Biography of Manu Chao

Nomadic and rebellious spirit

June 21, 1961
Maybe when he composed his music locked in his lean-to, dreaming of success, but it is unlikely that imagined the magnitude assumed international at the height of his career. The fact is that José Manuel Thomas Artur Chao before becoming known worldwide under the name of Manu Chao (but for a time was known as Oscar Tramore), it was a simple guitar. Now it instead became the banner of the no-global movement, singing symbol of the underprivileged of the world and of those who question the current neoliberal policy that has been spreading across the globe and that, from that point of view, is destroying the planet and impoverishing large slices of the world's population. An icon like so many, rebellious within the varied universe, but also a responsibility that this cute character, born in Paris on June 21, 1961 (his mother was from Bilbao and her father is a native of Galicia), sometimes seems to accept with some fear.

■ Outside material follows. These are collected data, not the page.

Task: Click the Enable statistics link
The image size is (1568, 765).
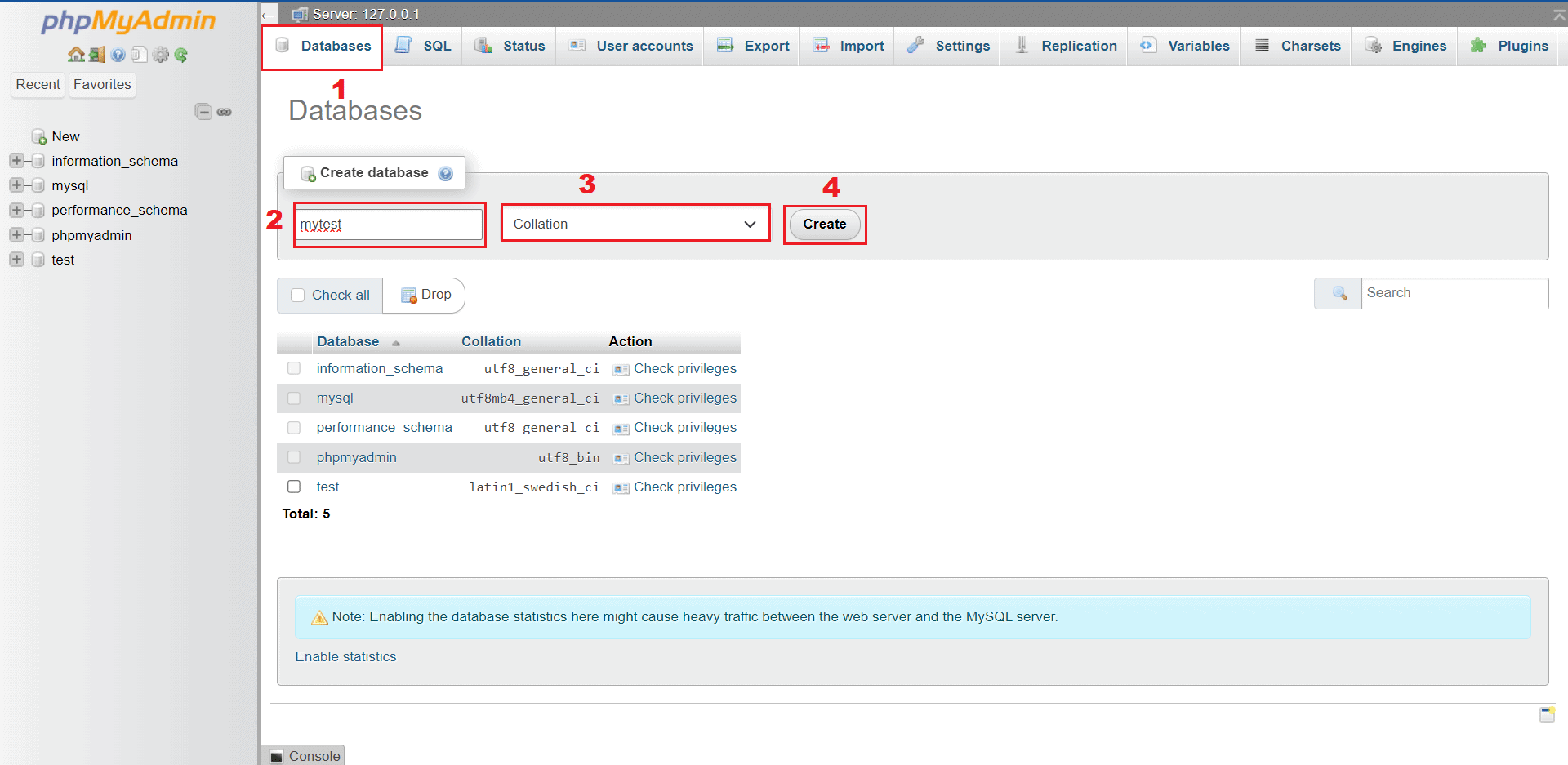Action: click(345, 656)
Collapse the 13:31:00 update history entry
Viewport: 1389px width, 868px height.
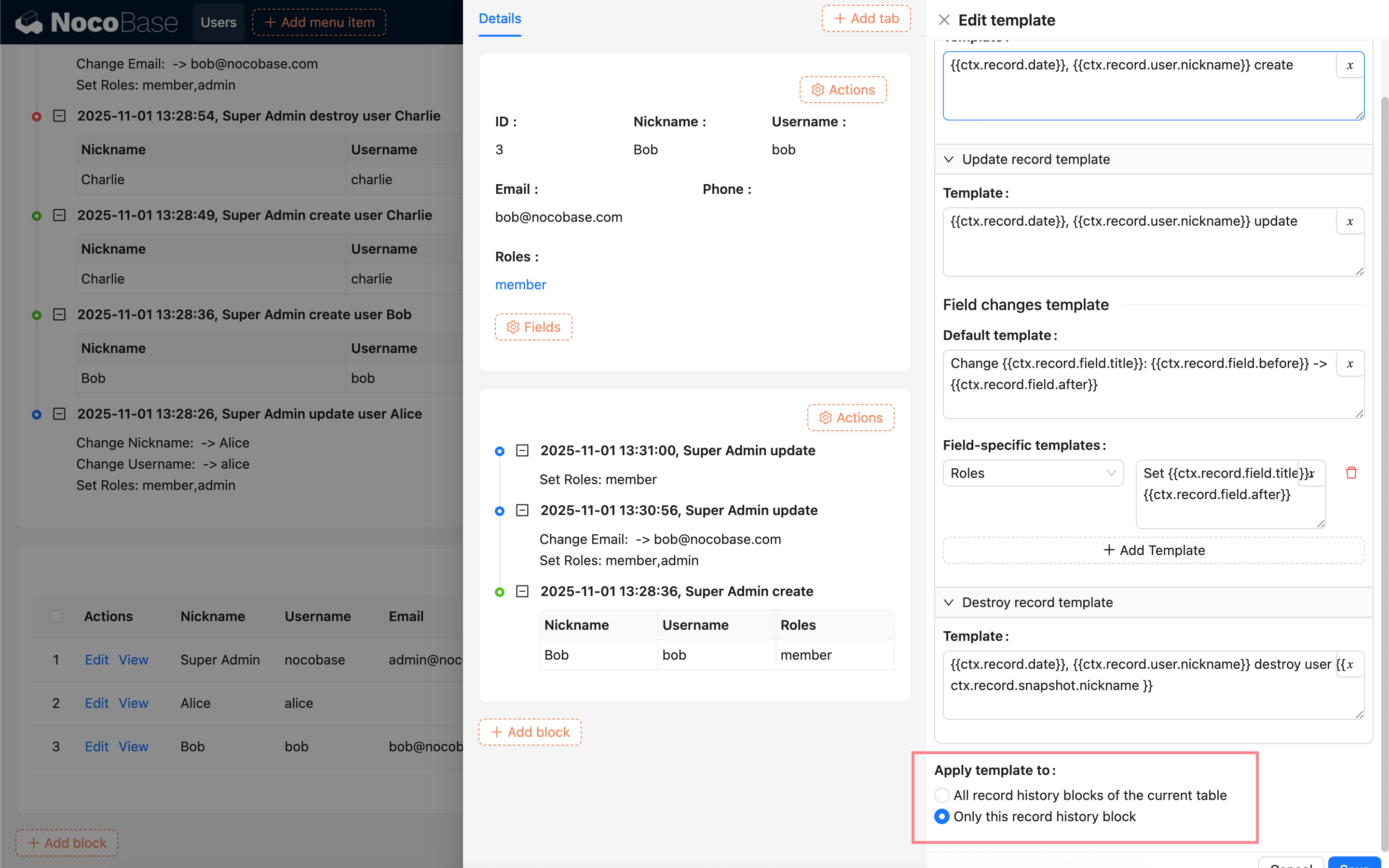pyautogui.click(x=522, y=451)
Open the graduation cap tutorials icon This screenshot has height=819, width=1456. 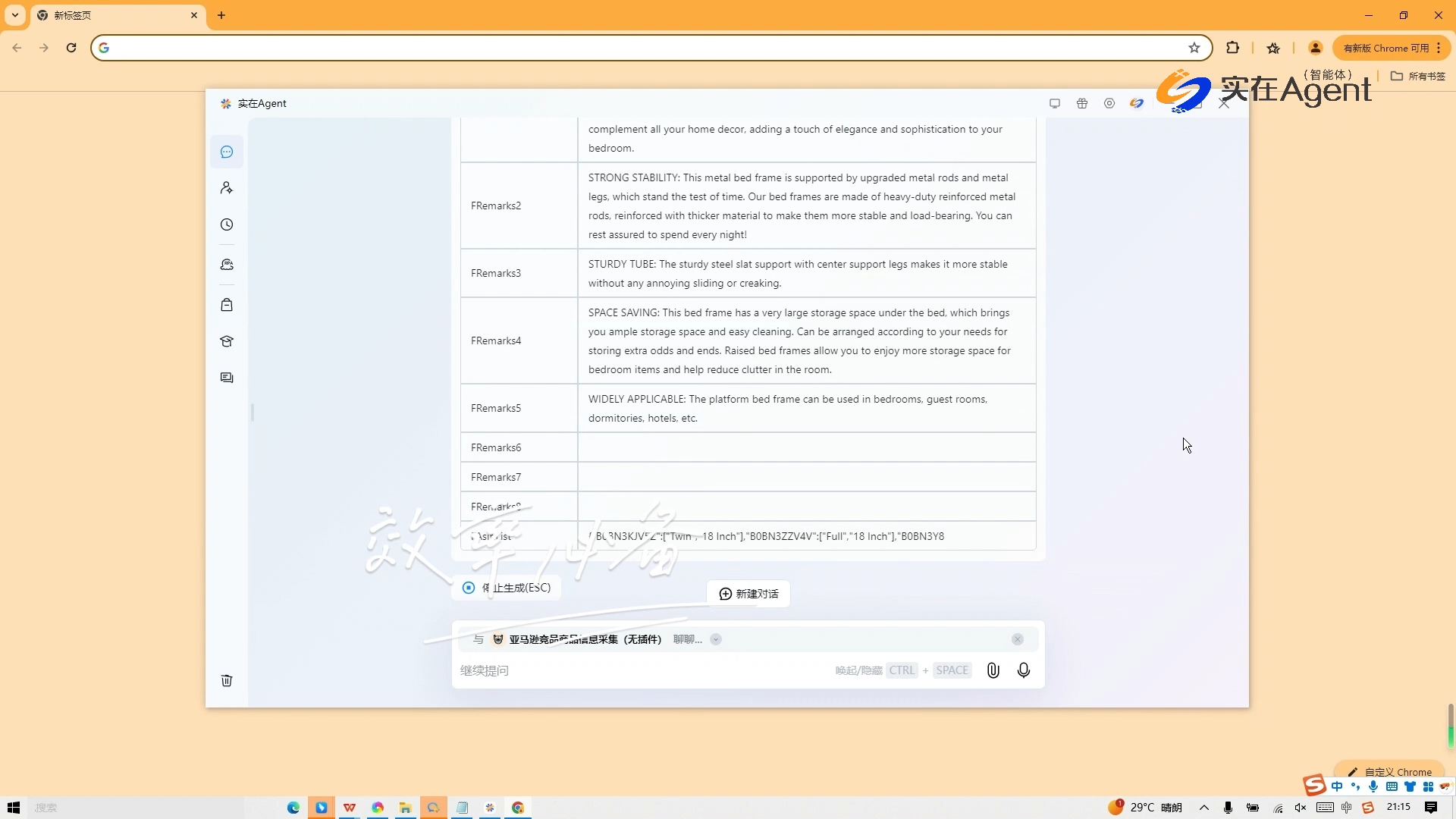pyautogui.click(x=227, y=341)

The love for the exploited, marginalized and persecuted is still a family heirloom. At his home, his father already gave hospitality to many refugees of South American dictatorships. The little Oscar had the opportunity, in a miserable little guitar strum and the other pulled down from the wall of the Hall that his had hung as a decorative element, to hear speeches by intellectuals and artists fled from their lands. Spend a few years and the young Oscar, now friends just call Manu, starts to get noticed in the Parisian underground music environment playing rockabilly band "Hot Pants", with "Joint de Culasse" and "Los Carayos". In 1987 with the help of his cousin Saints Casariego, former drummer of "Hot Pants", realize the dream of putting together a group open to any musical style, from rockabilly to reggae, from rap to ska, from salsa to flamenco. He founded the "Mano negra", taking its name from the Andalucian anarchist group and gathering around him French, North African musicians of Spanish origin. The result is new and sound alternatives, especially for American ears, accustomed to tasteless slop of the typical 80 's radio stations.
Thanks to exciting live performances (most of the time, especially the most abandoned areas of Metropolitan French suburbs) and particularly successful albums such as "Puta's fever" (1989), "King of the Bongo" (1991) "Casa Babylon" (1993), Mano Negra, are meeting with success that exceeds all expectations. The successful adventure with the band however ends in 1994, "for lack of original motives," as will say Manu. It gives then start on another project: to gather old and new friends, moving together in a spacious apartment of Madrid's Gran Via and give rise to a collective of musicians. The project is realized under the name "Radio Bemba" and at first seems to give good results. But Manu, nomadic and rebellious spirit, fails to catch stars. Say hello to your friends with a "Goodbye" and leaves for a long journey that will take him to beat the dusty roads of Africa, Latin America, and the first, then. Back with a backpack full of tapes on which he recorded sounds, voices, stories of cultures he met along the way. Calling old friends, plus new ones. Everyone answers the call, bringing your own instrument.
Closes in a recording studio with them and, before long, he recorded his first solo album, "Stowaway" (1998), an album dominated by Mexican, Brazilian rhythms or Orvieto from, with songs sung in different languages (Spanish, English, Portuguese and French), telling all his wanderings in music. Had to be an album for a few close friends, instead became a global success, the result also more word-of-mouth that the usual notice, pounding marketing campaign. The success is repeated with the second album, "Proxima estacion: Esperanza" (2001). The formula is the same as the previous job, but here seems more present a mood upbeat and partier, though obviously there are tugs against the oppressor and the suffering of the excluded.
Manu Chao sentiment towards the dispossessed of the Earth is not only formal, but also practical: like the time he traveled to Chiapas to hold a concert for the Indians of the community of Polho (close to the zapatista National Liberation Army). Stopped by the police, poor Manu Chao was held for several hours in room safe from the Mexican police. Released into the wild in a short time, he returned to sing his songs, so colourful and tasty, in front of an audience that loves so much and so much reciprocated.
Article contributed by the team of collaborators.